(a) Subject to any express limitations in the durable power of attorney for health care, an attorney in fact shall have all the rights, powers and authority related to health-care decisions that the principal would have under District and federal law. This authority shall include, at a minimum:
(1) The authority to grant, refuse or withdraw consent to the provision of any health-care service, treatment, or procedure;
(2) The right to review the health care records of the principal;
(3) The right to be provided with all information necessary to make informed health-care decisions;
(4) The authority to select and discharge health-care professionals; and
(5) The authority to make decisions regarding admission to or discharge from health-care facilities and to take any lawful actions that may be necessary to carry out these decisions.
(b)(1) Except as provided in paragraph (2) of this subsection and unless a durable power of attorney for health care provides otherwise, the designated attorney in fact, if known to a health-care provider to be available and willing to make a particular health-care decision, shall have priority over any other person to act for the principal in all matters regarding health care.
(2) A designated attorney in fact shall not have the authority to make a particular health-care decision, if the principal is able to give or withhold informed consent with respect to that decision.
(c) In exercising authority under a durable power of attorney for health care, the attorney in fact shall have a duty to act in accordance with:
(1) The wishes of the principal as expressed in the durable power of attorney for health care; or
(2) The good faith belief of the attorney in fact as to the best interests of the principal, if the wishes of the principal are unknown and cannot be ascertained.

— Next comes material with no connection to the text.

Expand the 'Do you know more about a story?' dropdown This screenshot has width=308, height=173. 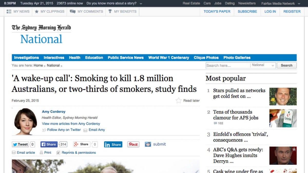[113, 4]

(d) Nothing in this subchapter shall affect any right that an attorney in fact may have, independent of the designation in a durable power of attorney for health care, to make or otherwise participate in health-care decisions on behalf of the principal.
1981 Ed., § 21-2206.
Effect of Amendments
The 2016 amendment by D.C. Law 21-72 substituted “subchapter” for “chapter” in (d).
Patient or client records, obtaining from health care providers, see § 3-1210.11.
Applicability of D.C. Law 21-72: § 4 of D.C. Law 21-72 provided that the change made to this section by § 2 of D.C. Law 21-72 is subject to the inclusion of the law’s fiscal effect in an approved budget and financial plan. Therefore that amendment has not been given effect.